2) Iraq is the only one of these countries to have used WMD both in combat and against its own citizens (whatever the US said or did not say about it at the time.)

3) Iraq is the only one of these countries that has no demonstrable record of an orderly transfer of power (even North Korea was able to transfer power from father to son.)

3) Kuwait and Saudi Arabia are straw men. They have no WMD and despite our differences, closely rely on the US to keep their economies going. Iran, for all its flaws and its own efforts to develop WMD, is also a functioning semi-democracy that accords broad rights to its citizens, broader rights in fact then are present throughout much of the rest of Southwest Asia. Pakistan, while a dangerous and unstable country, is attempting to work with the US and the West on national security issues, and has a proven track record over the past twenty years of NOT USING the WMD that it possesses. This make Pakistan a categorically different threat than Iraq. North Korea is the standout. It is an abusive, secretive regime bent on developing WMD capabilities. And the US is treating it in a similar way to Iraq. It has threatened war (the mid 90s) and is attempting diplomacy.

5) Iraq also has horrific humanitarian abuses, and like what was stated above, I am of the belief that these abuses are more severe than the abuses that occur in these other states.

Is the war about Iraq's human rights record? No. The main reason war is being proposed is to make sure that this dangerous, unstable, unpredictable and aggressive regime does not acquire significant WMD capabilities that could be deployed against the US and the West either now or in the future. But the fact that the man is a horrific tyrant cannot be ignored. And this fact adds some justice to the talk of removing him.
posted by pjgulliver at 1:44 PM on December 3, 2002


Is everybody else wrong?

Actually, the position of European governments on war with Iraq, and war in general, diverges significantly from that of public opinion surveys.
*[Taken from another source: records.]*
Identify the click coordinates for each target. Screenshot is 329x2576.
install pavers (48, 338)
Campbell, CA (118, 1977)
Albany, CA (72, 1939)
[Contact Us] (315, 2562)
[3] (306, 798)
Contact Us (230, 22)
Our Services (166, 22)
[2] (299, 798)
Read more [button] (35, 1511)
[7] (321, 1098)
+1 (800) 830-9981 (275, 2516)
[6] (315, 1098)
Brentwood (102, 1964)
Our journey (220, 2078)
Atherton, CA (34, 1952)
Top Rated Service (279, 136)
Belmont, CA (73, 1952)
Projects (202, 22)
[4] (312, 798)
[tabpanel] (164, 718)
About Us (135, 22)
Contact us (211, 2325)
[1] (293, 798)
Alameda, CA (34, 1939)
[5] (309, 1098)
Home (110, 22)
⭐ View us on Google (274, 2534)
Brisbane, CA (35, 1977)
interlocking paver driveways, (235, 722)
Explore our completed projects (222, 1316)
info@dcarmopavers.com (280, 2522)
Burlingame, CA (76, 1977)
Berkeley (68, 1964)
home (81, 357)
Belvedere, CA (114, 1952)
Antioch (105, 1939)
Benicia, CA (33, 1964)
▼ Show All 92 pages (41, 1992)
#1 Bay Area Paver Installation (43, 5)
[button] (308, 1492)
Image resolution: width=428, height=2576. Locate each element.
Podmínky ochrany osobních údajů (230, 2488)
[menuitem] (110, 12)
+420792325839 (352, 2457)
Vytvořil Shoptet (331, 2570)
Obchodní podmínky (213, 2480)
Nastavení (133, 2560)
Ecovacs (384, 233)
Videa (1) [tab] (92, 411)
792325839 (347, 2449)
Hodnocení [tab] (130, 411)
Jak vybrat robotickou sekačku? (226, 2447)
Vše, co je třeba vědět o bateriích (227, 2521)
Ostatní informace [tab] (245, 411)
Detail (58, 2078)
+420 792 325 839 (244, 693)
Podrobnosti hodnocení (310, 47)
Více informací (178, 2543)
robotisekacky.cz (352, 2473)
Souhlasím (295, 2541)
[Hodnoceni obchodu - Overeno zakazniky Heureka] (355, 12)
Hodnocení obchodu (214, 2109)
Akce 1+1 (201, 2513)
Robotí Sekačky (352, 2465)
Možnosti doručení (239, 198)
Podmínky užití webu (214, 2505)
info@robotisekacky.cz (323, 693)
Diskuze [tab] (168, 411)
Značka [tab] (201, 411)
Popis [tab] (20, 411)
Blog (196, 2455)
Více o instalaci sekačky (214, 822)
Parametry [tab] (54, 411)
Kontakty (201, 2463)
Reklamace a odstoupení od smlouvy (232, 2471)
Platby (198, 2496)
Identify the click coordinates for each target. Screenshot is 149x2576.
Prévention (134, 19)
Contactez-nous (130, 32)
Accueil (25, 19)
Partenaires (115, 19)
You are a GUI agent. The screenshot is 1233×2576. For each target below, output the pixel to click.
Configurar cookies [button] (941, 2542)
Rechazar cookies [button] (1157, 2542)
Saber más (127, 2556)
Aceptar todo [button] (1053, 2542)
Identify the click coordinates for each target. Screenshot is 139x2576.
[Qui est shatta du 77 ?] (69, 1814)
In any case, I stand by my position. Removing Hussein will, in the long run, and probably the short run, will save a lot of lives. The guy is evil. Only a fool would be opposed to his removal NOW.
posted by ParisParamus at 4:00 AM on December 4, 2002


I read this in the Times today, arguing that this information is mere scare-mongering - a view I share. I don't think the link will be active for long though.
posted by Summer at 6:56 AM on December 4, 2002


That governments are using factual information to persuade the eneducated masses doesn't mean their intentions are dishonorable. Let's face it: There are some people out there who make up their mind by reading headlines.

You are allowed to agree with someone even if your logic along the way and your ultimate goals are entirely different.